For time-lapse aficionados, however, the ultimate prize is known as the “holy grail.” The term refers to a time lapse that perfectly captures the transition between day and night, such as sunrise or sunset. This can be especially challenging due to the different exposures and settings required in order to pull it off successfully. To help with such transitions, the Pulse allows exposure ramping, which is typically considered the gold standard for taking smoother, flicker-free time lapse transitions. The Pulse also has an advantage over certain time lapse options in that it allows you to change camera settings without actually touching your camera. This reduces the risk for camera movements that can ruin an otherwise perfect time lapse. Once you have your settings dialed in and sent to the Pulse module, you can turn off the app — or even your phone or tablet — and your camera will continue to take photos based on the information you programmed. Otherwise, you can also make adjustments to the settings even after your time lapse has already started.

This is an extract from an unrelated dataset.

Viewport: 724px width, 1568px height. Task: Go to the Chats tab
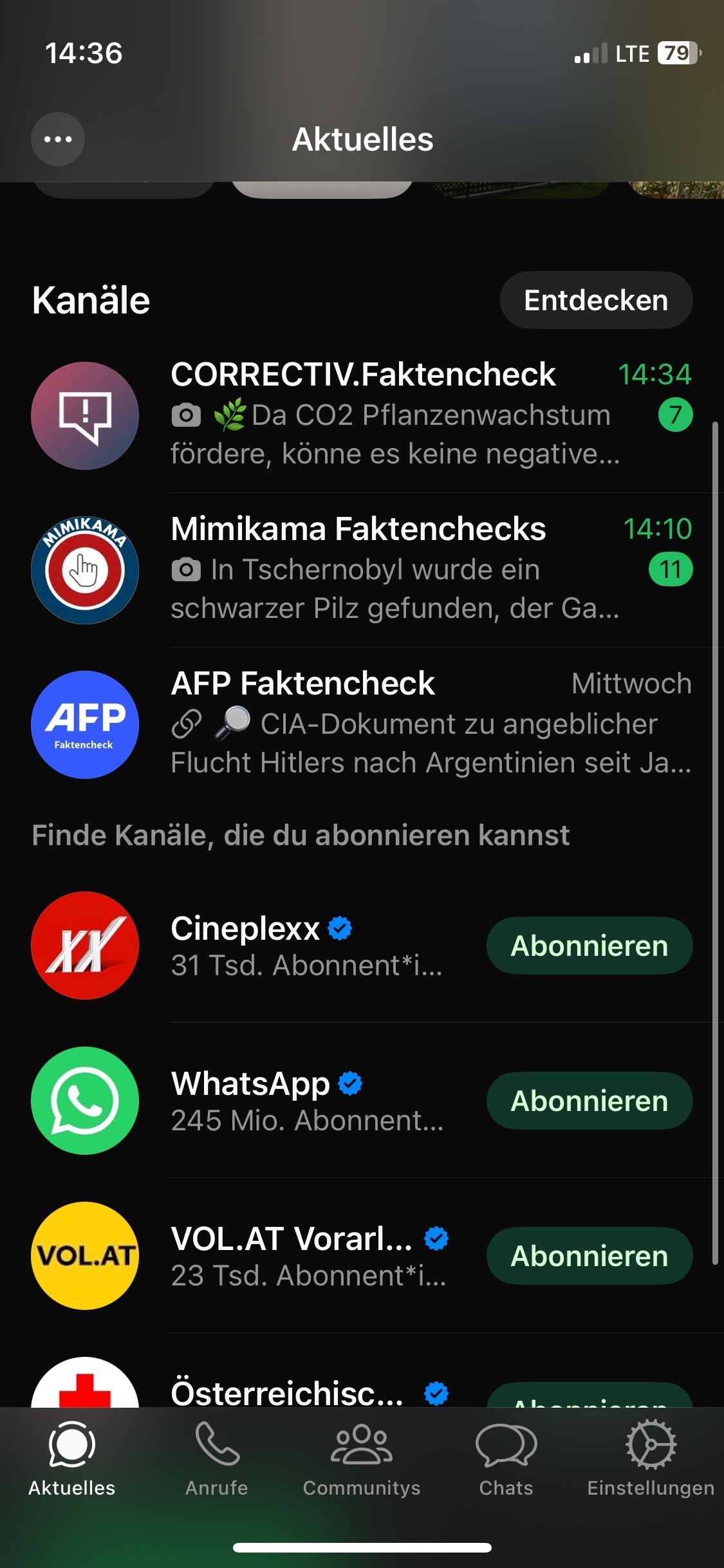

At the same time, the Pulse also has some niggles that potential users will need to think about. While it allows the use of more camera options than Canon’s free Magic Lantern, for example, compatible cameras are limited to Canon and Nikon’s line of offerings. Granted, those are the two most popular camera brands for professionals and prosumers alike but folks who use brands such as Sony or Olympus will have to look elsewhere.

We also wish that the gadget would allow you to see a live display of your camera’s view or at least provide a higher-quality thumbnail for your perusal. Instructions that come with the device also are on the sparse side so you need to already have a working knowledge of time lapses or photography in general. Otherwise, you will have to look things up online. This, by the way, brings me to a key point about using the device. Note that the Pulse is not some magic cheat code that will instantly turn a beginner into a time-lapse professional. If you have no clue about HDR photography or time lapses, the device won’t magically make you know about them. Punch in the wrong settings, for example, and you will come up with bad results or even get an error code. In fact, if all you need is a device that can trigger your camera remotely to take photos or video, the Pulse will pretty much be overkill as there are cheaper options out there for doing just that.

If you already have knowledge — even if it’s just basic — about long exposures, HDR or time lapses, however, then the Pulse becomes a great tool that makes it easier to do all those things. We did enjoy the features afforded by Pulse, especially after switching cameras. The added convenience of being able to change all sorts of settings on a smartphone without having to fiddle with the UI on a camera is a godsend.

Final Thoughts

The Alpine Labs Pulse portable module is a great option for folks looking for a wireless camera controller that can do more than just remotely take photos and video. Thanks to a wealth of features, creative types can do all sorts of things straight from their smartphone or tablet, including bracketing shots for high dynamic range photography or taking long exposures for dramatic low-light shots. It also includes a variety of options for doing time lapses, including exposure ramping to achieve the “holy grail” of day and night transitions. Compatibility is limited to Canon and Nikon cameras and we wish its app provided better previews. It also requires technical know-how to really take advantage of, which is compounded by its sparse instructions. Overall, however, this is a versatile tool for folks who like to up their photography game, so to speak.